See $node.repr() to return the human-friendly value of a property.
Note
The $node.value()
method is only used to return the primary property value of a node. Secondary
property values can be accessed via a user-defined variable (i.e., $myvar = :<prop>
).
Examples
Print the value of the primary property value of an
inet:dns:a
node:
storm> inet:dns:a=(woot.com,54.173.9.236) $lib.print($node.value()) | spin
('woot.com', 917309932)
$path
$path is a built-in Storm variable that references the path of a node as it travels through the pipeline of a Storm query.
The $path
variable is generally not used on its own, but in conjunction with its methods.
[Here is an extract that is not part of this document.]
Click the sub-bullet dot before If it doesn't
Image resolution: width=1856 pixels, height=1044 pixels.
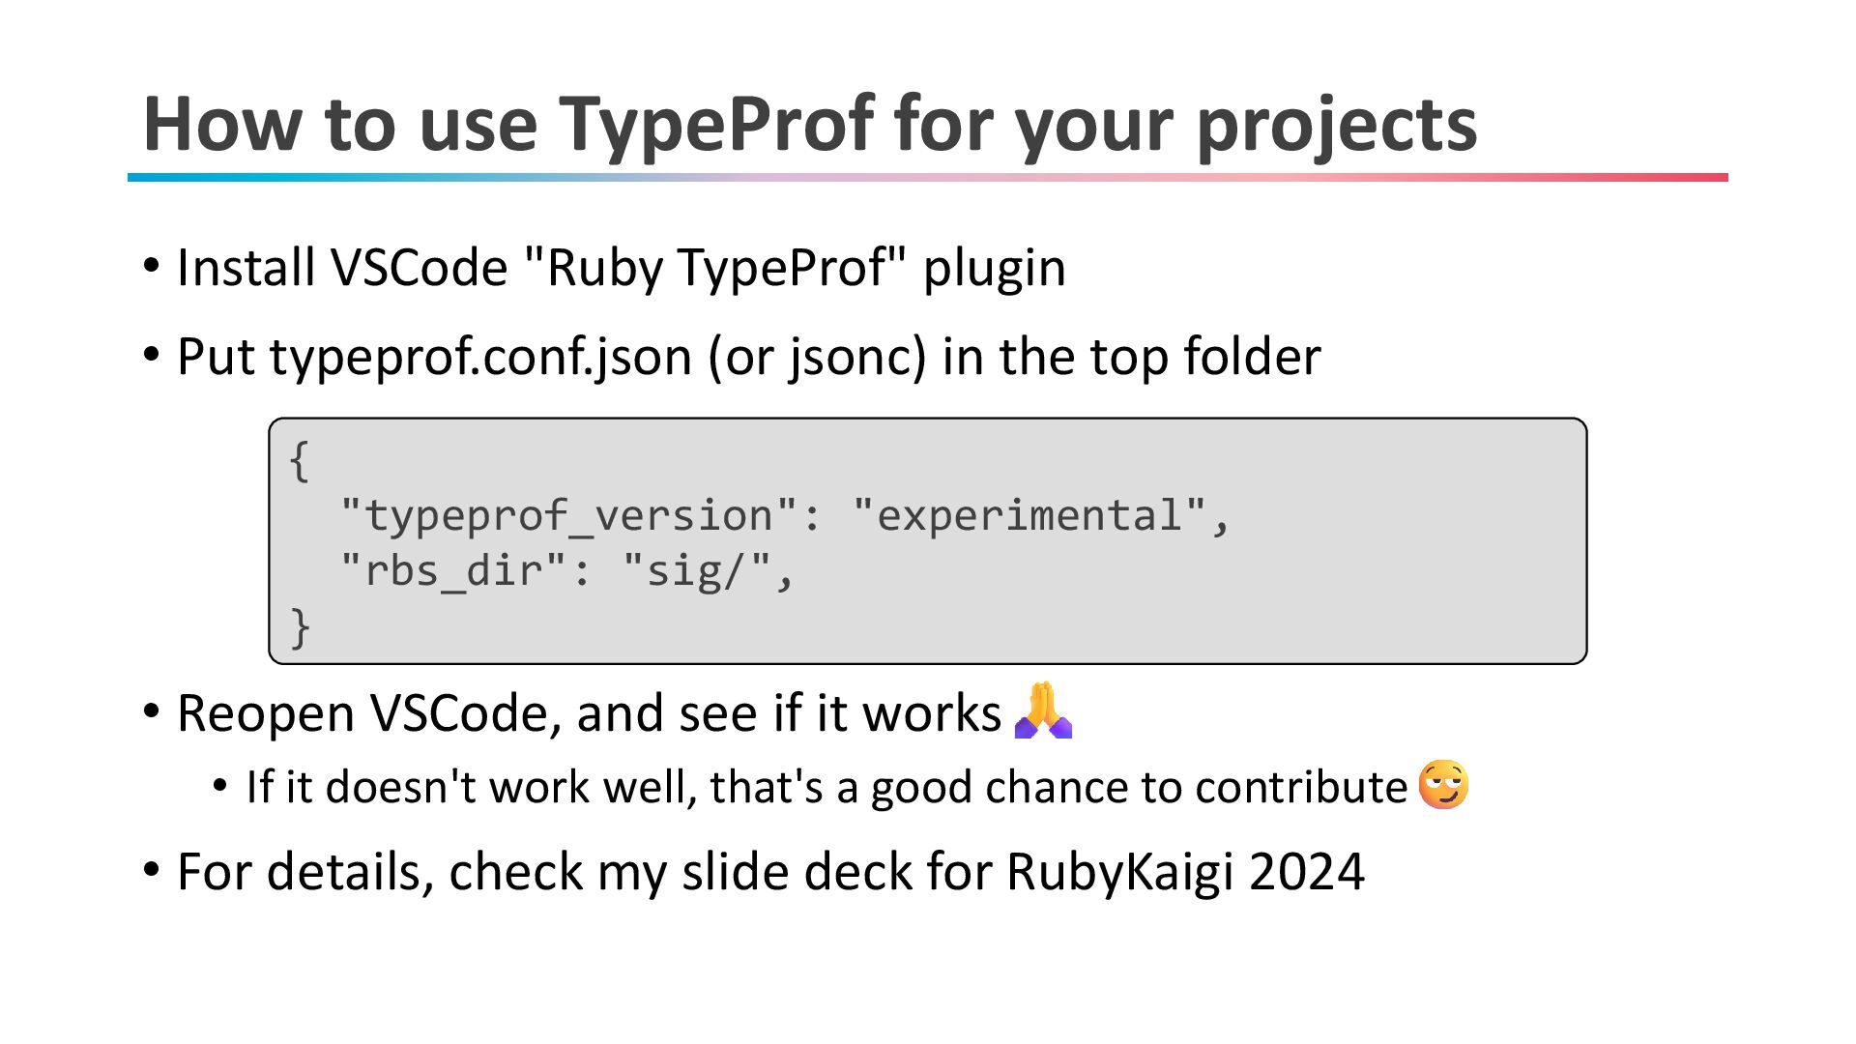221,785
See the
node:path section of the Storm Types technical documentation
for a full list.
$path.idens()
The $path.idens()
method returns the list of idens (Iden) of each node in a node’s path
through a Storm query.
The method takes no arguments.
Examples
Print the list of iden(s) for the path of a single lifted node:
storm> inet:fqdn=aunewsonline.com $lib.print($path.idens()) | spin
['53aa7a2f7125392302c36247b97569dd84a7f3fe9e92eb99abd984349dc53fe4']
Note
A lift operation contains no pivots (i.e., no “path”), so the method returns only the iden of the lifted node.
Print the list of idens for the path of a single node through two pivots to a single end node:
storm> inet:fqdn=aunewsonline.com -> inet:dns:a +:ipv4=67.215.66.149 -> inet:ipv4 $lib.print($path.idens())
['53aa7a2f7125392302c36247b97569dd84a7f3fe9e92eb99abd984349dc53fe4', '07c79039d00b4391699c9328dc6ccaf864d84d0b38545ded117d1d7ccc6e366c', '9596f5253f25ee74689157706ddf3b459874a6d3cb0adfce4e07018ec8162fc1']
inet:ipv4=67.215.66.149
:type = unicast
.created = 2024/12/20 17:48:53.778
The example above returns the idens of the original inet:fqdn
node, the inet:dns:a
node with the
specified IP, and the inet:ipv4
node.
Print the list of idens for the path of a single node through two pivots to three different end nodes (i.e., three paths):
storm> inet:fqdn=aunewsonline.com -> inet:dns:a -> inet:ipv4 $lib.print($path.idens())
['53aa7a2f7125392302c36247b97569dd84a7f3fe9e92eb99abd984349dc53fe4', '07c79039d00b4391699c9328dc6ccaf864d84d0b38545ded117d1d7ccc6e366c', '9596f5253f25ee74689157706ddf3b459874a6d3cb0adfce4e07018ec8162fc1']
inet:ipv4=67.215.66.149
:type = unicast
.created = 2024/12/20 17:48:53.778
['53aa7a2f7125392302c36247b97569dd84a7f3fe9e92eb99abd984349dc53fe4', '0dde48198d3bcc58b40ab82155b218ecd48b533b964d5d2fa3e7453d990541f5', '5af9ae36456988c24edecafa739da75231c067ba3d104a2746e9616ea7a312d6']
inet:ipv4=184.168.221.92
:type = unicast
.created = 2024/12/20 17:48:53.784
['53aa7a2f7125392302c36247b97569dd84a7f3fe9e92eb99abd984349dc53fe4', '1c53655a7f3bc67be338cde70d6565d4bc84d343d37513679d4efcd0ec59d3fe', 'acecd1f87d1dfc31148bf0ed417b69fde1c77eb2e7effdea434765fe8b759351']
inet:ipv4=104.239.213.7
:type = unicast
.created = 2024/12/20 17:48:53.791
In the example above, the FQDN has three DNS A records, thus there are three different paths that the original node takes through the query.